Tradewind Energy expects to request special use permit in early 2018

Posted

CLINTON — A windfarm proposed for the northwest portion of DeWitt County could be operational by late 2019, a company official told the county Thursday.

Tom Swierczewski, a development director with Tradewind, told the county board he expected to apply for the required special use permit for the project in early 2018.  He also said he anticipated construction on the project to be completed and the plant on line by 2019.

“Because …of a bad economy and electric deregulation and some other things that have happened here in Illinois, it’s kind of been on hold for a while,” Swierczewski said. 

Tradewind began leasing property for the windfarm in 2008, and in 2015, the company made the project a priority.  Tradewind builds wind and solar energy facilities.

“We are now moving forward on the project.”

SeeSwierczewski has been in frequent contact with county zoning administrator Angie Sarver and highway superintendent Mark Mahon, concerning the windfarm project.

The windfarm is scheduled to be up to 200mw (megawatts), about 100 wind turbines.  Swierczewski said it would be about two-thirds the size of the Macon County wind project, which reaches to within a few hundred feet of the southwest DeWitt County line.
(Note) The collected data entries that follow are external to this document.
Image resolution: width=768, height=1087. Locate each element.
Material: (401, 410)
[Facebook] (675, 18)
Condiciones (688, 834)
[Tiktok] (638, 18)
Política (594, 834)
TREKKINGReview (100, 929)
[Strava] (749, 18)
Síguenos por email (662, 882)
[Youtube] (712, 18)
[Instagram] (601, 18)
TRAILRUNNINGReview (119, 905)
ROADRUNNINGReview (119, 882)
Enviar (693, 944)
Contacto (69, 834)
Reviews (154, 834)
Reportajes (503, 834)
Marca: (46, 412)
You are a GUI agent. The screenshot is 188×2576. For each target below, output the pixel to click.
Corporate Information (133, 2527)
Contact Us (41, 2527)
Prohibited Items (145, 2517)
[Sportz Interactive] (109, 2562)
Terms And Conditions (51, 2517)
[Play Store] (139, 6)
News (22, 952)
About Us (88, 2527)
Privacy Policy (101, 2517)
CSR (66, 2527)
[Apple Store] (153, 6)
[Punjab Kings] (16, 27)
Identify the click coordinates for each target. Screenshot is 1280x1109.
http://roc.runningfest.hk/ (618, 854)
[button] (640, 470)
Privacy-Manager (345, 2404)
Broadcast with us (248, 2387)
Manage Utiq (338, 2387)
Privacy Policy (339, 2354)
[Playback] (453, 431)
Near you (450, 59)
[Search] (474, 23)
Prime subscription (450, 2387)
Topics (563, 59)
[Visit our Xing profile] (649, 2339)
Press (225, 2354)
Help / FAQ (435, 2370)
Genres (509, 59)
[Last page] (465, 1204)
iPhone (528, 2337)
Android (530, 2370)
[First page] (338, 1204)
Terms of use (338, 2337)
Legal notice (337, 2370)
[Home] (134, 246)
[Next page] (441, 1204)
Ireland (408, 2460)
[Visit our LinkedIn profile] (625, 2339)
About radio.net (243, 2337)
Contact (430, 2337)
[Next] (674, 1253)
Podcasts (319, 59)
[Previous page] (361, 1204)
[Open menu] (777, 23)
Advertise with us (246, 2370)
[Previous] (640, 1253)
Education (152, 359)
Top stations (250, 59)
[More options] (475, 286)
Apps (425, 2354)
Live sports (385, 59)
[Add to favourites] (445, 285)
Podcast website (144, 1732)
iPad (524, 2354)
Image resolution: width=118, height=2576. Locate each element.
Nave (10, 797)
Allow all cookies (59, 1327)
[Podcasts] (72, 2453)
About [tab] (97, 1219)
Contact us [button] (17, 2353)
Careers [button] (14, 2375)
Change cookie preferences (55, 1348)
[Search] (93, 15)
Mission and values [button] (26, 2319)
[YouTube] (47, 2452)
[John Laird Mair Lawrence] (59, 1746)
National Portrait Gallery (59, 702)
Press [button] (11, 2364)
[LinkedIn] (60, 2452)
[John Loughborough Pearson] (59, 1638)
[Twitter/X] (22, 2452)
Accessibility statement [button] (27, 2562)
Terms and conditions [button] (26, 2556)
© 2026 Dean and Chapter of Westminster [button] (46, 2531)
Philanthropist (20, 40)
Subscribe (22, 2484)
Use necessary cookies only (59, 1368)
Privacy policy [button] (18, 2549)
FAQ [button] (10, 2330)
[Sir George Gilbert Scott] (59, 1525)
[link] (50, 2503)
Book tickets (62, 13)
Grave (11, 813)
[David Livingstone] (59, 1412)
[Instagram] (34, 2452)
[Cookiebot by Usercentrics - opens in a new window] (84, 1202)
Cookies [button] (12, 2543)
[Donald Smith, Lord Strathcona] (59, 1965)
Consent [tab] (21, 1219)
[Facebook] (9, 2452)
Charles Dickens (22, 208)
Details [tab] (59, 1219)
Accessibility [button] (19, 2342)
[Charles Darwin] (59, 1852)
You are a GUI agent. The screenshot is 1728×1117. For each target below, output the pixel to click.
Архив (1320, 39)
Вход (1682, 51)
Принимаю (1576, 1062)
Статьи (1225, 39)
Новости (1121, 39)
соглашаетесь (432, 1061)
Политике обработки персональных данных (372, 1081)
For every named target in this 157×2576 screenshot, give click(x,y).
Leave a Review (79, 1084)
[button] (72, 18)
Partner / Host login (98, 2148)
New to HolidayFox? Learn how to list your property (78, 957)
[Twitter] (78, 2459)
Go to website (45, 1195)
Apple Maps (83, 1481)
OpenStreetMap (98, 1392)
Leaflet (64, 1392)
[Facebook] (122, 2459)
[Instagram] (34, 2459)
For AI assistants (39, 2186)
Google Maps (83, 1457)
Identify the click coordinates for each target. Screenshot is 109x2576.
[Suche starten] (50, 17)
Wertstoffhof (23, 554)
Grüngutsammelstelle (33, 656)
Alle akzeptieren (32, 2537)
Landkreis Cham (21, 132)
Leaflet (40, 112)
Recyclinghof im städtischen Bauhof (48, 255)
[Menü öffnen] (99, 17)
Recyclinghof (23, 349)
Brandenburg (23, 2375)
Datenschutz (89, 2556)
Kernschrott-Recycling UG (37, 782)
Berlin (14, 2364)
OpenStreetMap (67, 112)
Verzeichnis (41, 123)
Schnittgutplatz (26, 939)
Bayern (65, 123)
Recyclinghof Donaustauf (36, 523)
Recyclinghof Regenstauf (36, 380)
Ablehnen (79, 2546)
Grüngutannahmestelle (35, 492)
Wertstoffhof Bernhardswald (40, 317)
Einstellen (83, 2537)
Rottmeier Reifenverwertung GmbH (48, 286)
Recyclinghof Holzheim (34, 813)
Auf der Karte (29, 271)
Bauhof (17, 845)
Tradewinds has leased about 21,000 acres, involving some 160 landowners, for the DeWitt County project.  Tradewind expects to begin construction in early 2019 and have the project in operation by late that year.

“We’re also talking to the Fish and Wildlife Service and the Illinois Department of Natural Resources on all our environmental issues,” Swierczewski said.

He also is in contact with the Illinois Department of Agriculture on details of the company’s agricultural mitigation agreement.

“We’re on the verge of getting that approved, and things are starting to take shape,” he said.

Although the company is not yet in a position to commit to a wind tower builder, Swierczewski said, it hopes to be able to contract with Trinity Structural Towers, located north of Clinton.

“It’s going to take some time, but we are hopeful we will be able to contract with Trinity Towers at some point.”